By Clarence Mitchell Jr.
Edited by Denton L. Watson

“Clarence Mitchell, Jr., for decades waged in the halls of Congress a stubborn, resourceful and historic campaign for social justice. The integrity of this ‘101st senator’ earned him the respect of friends and adversaries alike. His brilliant advocacy helped translate into law the protests and aspirations of millions consigned for too long to second-class citizenship.
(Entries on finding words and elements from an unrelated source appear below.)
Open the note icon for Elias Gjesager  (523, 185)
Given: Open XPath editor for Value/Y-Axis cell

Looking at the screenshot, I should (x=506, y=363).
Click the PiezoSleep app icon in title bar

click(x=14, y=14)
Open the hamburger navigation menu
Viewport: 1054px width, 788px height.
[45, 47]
The hard-won fruits of his labors have made America a better and stronger nation.”

President Jimmy Carter, Citation on the Presidential Medal of Freedom, presented June 9, 1980

The Papers of Clarence Mitchell, Jr. is a primary source and analytical goldmine for scholars of civil rights and labor struggles in the twentieth-century United States…. Well organized, engagingly written, and edited with cogent commentary, these two volumes (III & IV) take us inside Mitchell’s activist office and let us hear his own words.”

The Journal of Southern History

Born in Baltimore in 1911, Clarence Mitchell Jr. led the struggle for passage of the 1957 Civil Rights Act, the 1960 Civil Rights Act, the 1964 Civil Rights Act, the 1965 Voting Rights Act, and the 1968 Fair Housing Act.

 Volumes I (1942–1943) and II (1944–1946) of The Papers of Clarence Mitchell Jr., edited and annotated by Denton L. Watson, document the creation of the Fair Employment Practice Committee and its struggles to end discrimination in the war industries under the leadership of President Franklin D. Roosevelt Jr.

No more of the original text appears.